##### PROVIDED ENTRIES #####
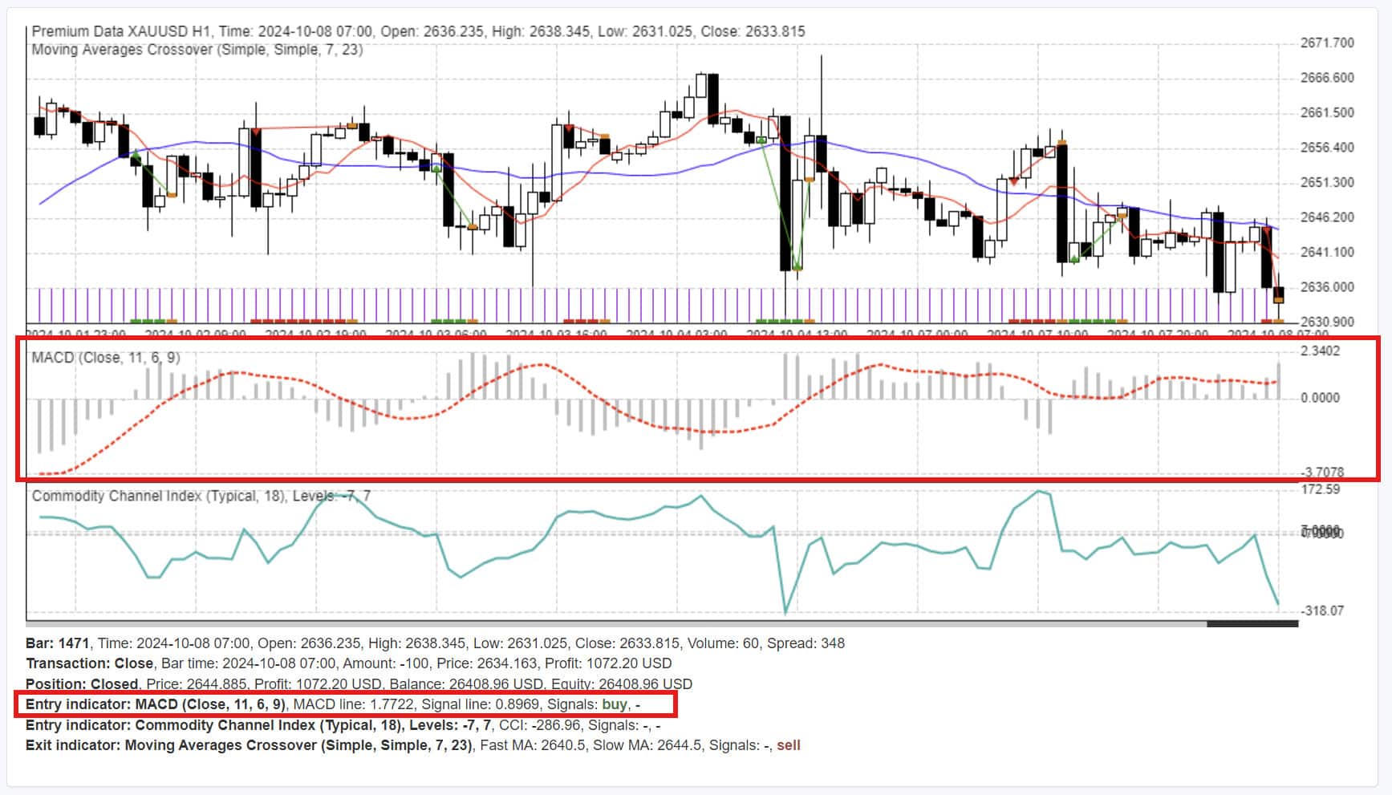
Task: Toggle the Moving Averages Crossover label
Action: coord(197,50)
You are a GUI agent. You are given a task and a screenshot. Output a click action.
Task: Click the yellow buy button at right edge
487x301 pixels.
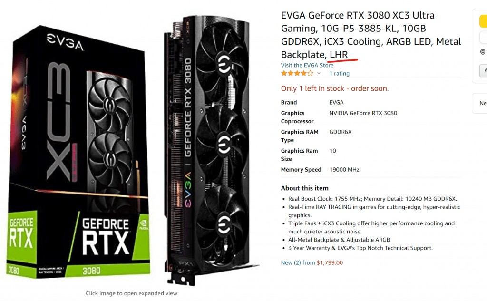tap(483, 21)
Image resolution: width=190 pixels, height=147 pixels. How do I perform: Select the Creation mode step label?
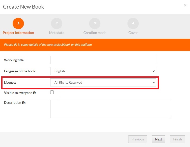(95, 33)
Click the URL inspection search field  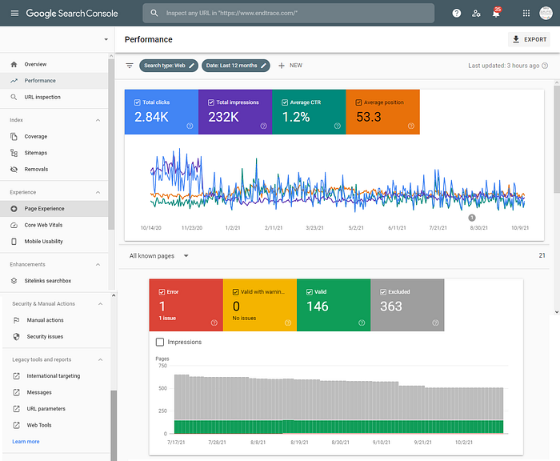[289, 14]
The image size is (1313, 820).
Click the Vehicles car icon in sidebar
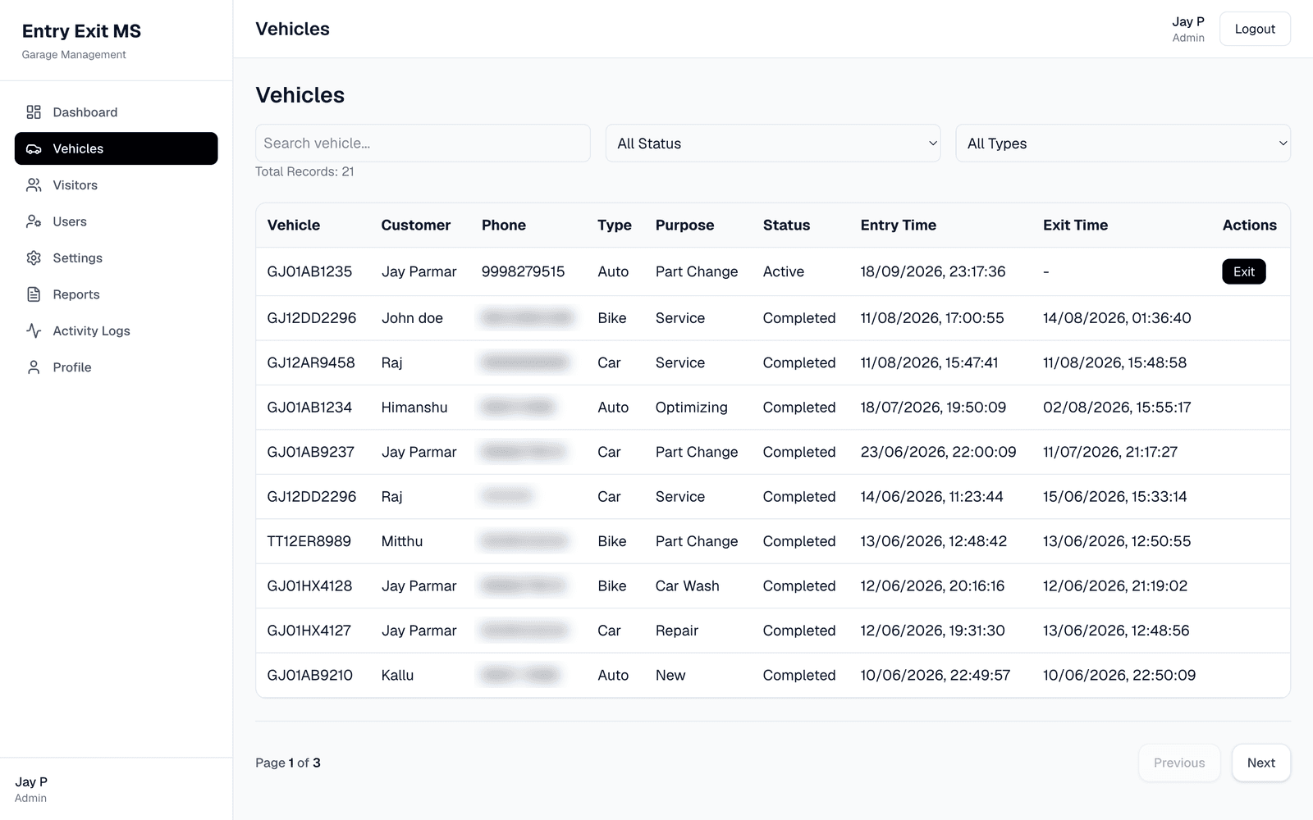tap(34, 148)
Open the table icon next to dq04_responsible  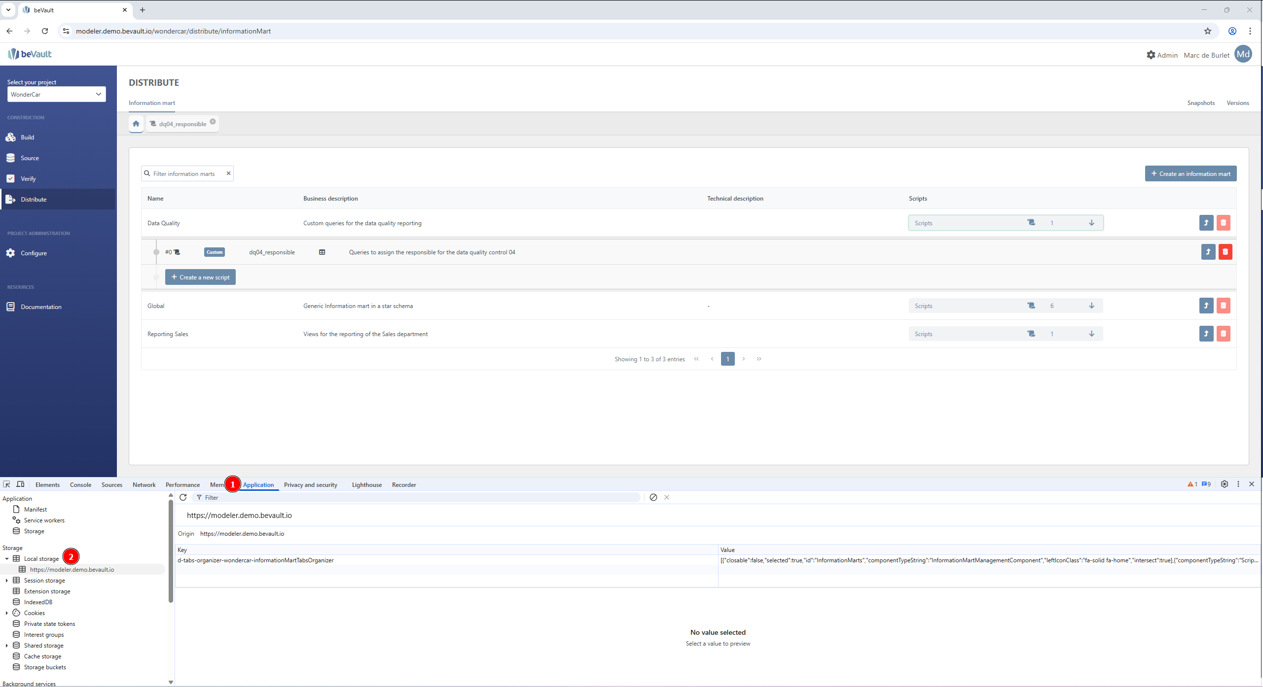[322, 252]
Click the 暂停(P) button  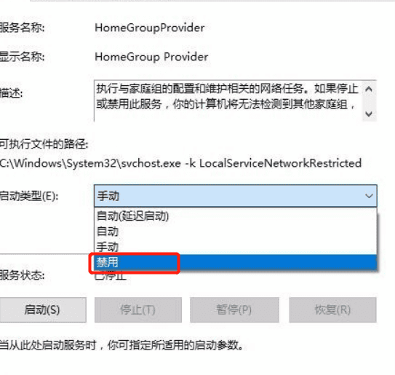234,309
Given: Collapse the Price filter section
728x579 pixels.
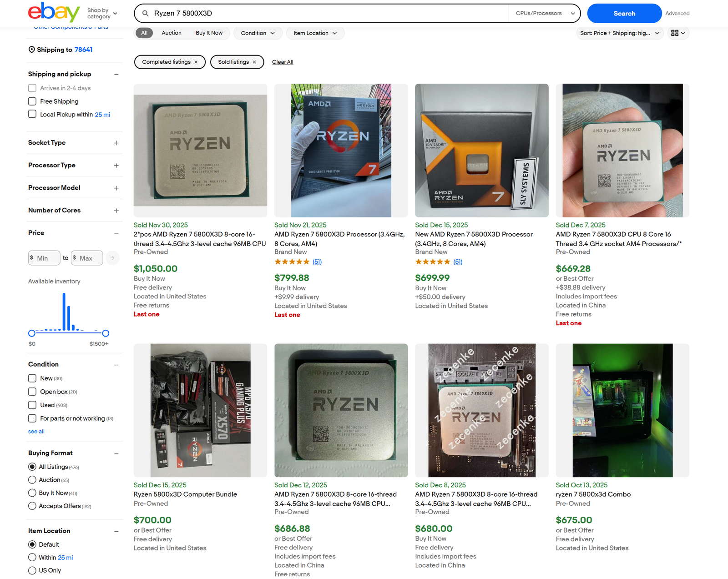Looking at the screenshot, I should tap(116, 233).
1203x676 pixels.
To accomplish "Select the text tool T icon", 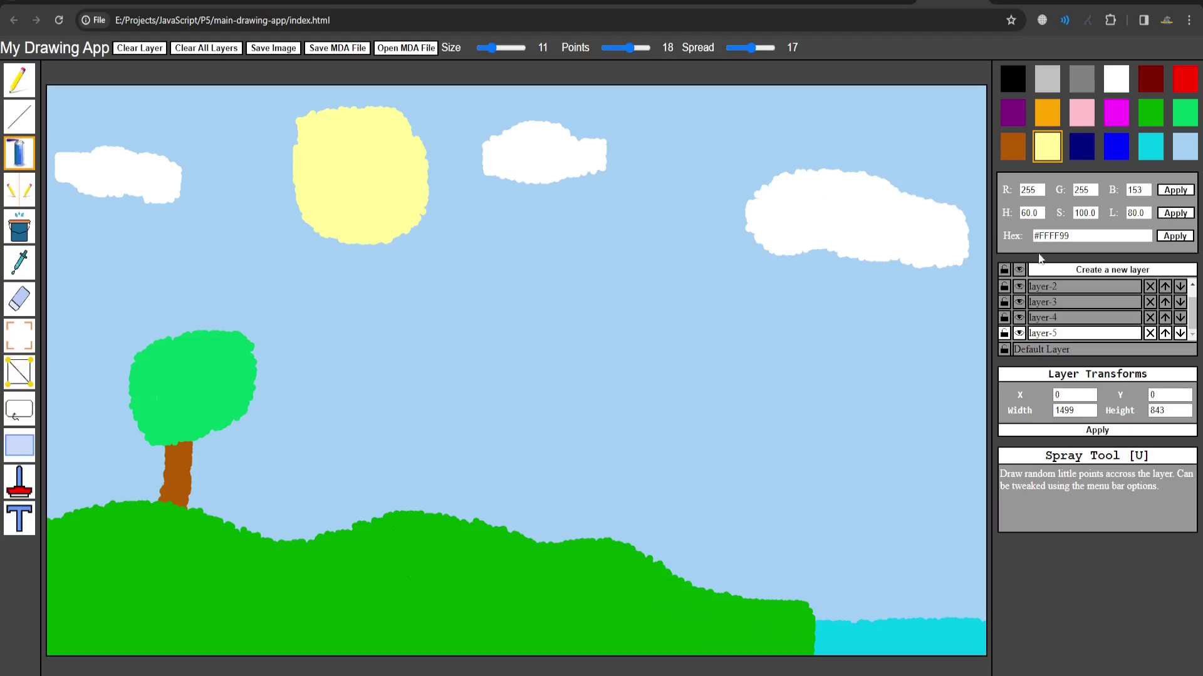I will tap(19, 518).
#####
### AIM
List every line of the material above that contains the word "pixels", copying each line in full.

### THE SOLUTION
487x301 pixels.
Image resolution: width=190 pixels, height=147 pixels. How do I perform: Select the Creation mode step label?
728x579 pixels.
1203x676 pixels.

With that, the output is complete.